No vídeo “Experiences Build Brain Architecture” disponível no YouTube, destaca-se a importância das experiências vividas durante os primeiros anos de vida e o impacto duradouro que têm na arquitetura do cérebro em desenvolvimento. Os genes fornecem o plano básico, mas são as experiências que moldam o processo, determinando se o cérebro da criança fornecerá uma base forte ou fraca para toda a aprendizagem futura, comportamento e saúde.
Nesse período crítico do desenvolvimento cerebral, bilhões de células cerebrais, chamadas neurônios, enviam sinais elétricos para se comunicar uns com os outros. Essas conexões formam circuitos que se tornam a base da arquitetura cerebral. A proliferação de circuitos e conexões acontece em um ritmo acelerado e é reforçada pelo uso repetido.

Nossas experiências e ambiente determinam quais circuitos e conexões são mais utilizados. As conexões que recebem mais uso tornam-se mais fortes e permanentes. Enquanto isso, as conexões menos utilizadas desaparecem por meio de um processo normal chamado poda. Os circuitos bem utilizados criam caminhos rápidos como relâmpagos para que os sinais neurais viagem por regiões do cérebro.
Circuitos simples se formam primeiro, fornecendo uma base para que circuitos mais complexos sejam construídos posteriormente. Por meio desse processo, os neurônios formam circuitos e conexões fortes para emoções, habilidades motoras, controle comportamental, lógica, linguagem e memória durante o período crítico inicial de desenvolvimento.
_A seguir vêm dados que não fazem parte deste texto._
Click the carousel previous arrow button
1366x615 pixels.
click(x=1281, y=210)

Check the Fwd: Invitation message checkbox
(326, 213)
Com o uso repetido, esses circuitos se tornam mais eficientes e se conectam a outras áreas do cérebro com mais rapidez.
Embora tenham origem em áreas específicas do cérebro, os circuitos são interconectados. Não é possível ter um tipo de habilidade sem o suporte das outras. Como na construção de uma casa, tudo está conectado, e o que vem primeiro forma uma fundação para tudo o que vem depois.